Member Board of Directors National Veterans Art Museum

2 年

Well, that was an interesting read. Two major points come to mind: 1. Disappointment that is understandable for a young combat arms officer who wants to get into the fight while a war is ongoing. Like an athlete on the bench who says ‘coach put me in I’m ready.’ There’s also the residual issue of being a ‘slick sleeve’ (no combat unit patch on the right shoulder) while the rest of the unit is down range and your in ‘danger rear’. I get that because I’ve been there as have many others spanning generations. I didn’t participate in combat deployments and operations until I was a senior officer. Sometimes that happens and it’s a matter of timing. You have no control over that. 2. Poor asshole leadership who failed their mentorship role. I never encountered the type of interaction experience this young officer did. And hopefully any soldier that served with me or under me did not experience that in their interactions with me.

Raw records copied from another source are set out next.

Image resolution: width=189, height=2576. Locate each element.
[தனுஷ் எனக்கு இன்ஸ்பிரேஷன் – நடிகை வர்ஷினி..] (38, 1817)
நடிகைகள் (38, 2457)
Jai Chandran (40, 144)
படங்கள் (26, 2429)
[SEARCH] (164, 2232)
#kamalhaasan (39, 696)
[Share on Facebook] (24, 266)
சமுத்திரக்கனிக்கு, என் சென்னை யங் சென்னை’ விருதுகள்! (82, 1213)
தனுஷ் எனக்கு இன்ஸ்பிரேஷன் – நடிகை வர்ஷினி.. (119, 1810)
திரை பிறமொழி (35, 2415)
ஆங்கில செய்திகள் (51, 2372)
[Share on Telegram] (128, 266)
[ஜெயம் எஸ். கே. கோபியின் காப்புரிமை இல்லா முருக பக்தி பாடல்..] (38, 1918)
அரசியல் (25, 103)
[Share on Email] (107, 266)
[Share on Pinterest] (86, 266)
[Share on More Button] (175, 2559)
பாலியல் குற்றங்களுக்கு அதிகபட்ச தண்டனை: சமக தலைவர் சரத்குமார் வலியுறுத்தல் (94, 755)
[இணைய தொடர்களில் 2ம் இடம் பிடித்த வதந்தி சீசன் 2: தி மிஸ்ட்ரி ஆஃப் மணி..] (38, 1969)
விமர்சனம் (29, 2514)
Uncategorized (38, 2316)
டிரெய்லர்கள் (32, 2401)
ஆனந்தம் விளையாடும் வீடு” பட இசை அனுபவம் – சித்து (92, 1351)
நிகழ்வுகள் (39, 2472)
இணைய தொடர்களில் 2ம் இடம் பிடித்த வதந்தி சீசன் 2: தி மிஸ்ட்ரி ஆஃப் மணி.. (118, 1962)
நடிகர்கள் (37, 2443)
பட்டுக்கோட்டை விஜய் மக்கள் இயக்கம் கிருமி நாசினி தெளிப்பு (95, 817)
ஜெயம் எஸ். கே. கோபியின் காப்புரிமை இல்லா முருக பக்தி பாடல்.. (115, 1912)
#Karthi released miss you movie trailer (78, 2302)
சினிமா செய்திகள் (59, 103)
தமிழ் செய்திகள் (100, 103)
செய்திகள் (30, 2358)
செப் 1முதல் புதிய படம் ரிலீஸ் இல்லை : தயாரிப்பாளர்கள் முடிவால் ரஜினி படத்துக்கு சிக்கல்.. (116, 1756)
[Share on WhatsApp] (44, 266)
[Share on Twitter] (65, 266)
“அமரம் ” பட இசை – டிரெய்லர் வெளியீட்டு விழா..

I hope that you file this in your leadership library on what to do and not to do as a leader in any endeavor you pursue. Drive on!

Andy Goldin, CISSP, GICSP

Cybersecurity Advisor and Army Natl Guard Colonel (Ret)

2 年

Thomas, I'm disappointed your time in the Army wasn't everything it could have been. This is textbook poor leadership. Had your commanders considered the greater needs of the Army instead of themselves, the battalion commander in particular would have granted one of your transfer requests. They didn't, so you got out. Their loss.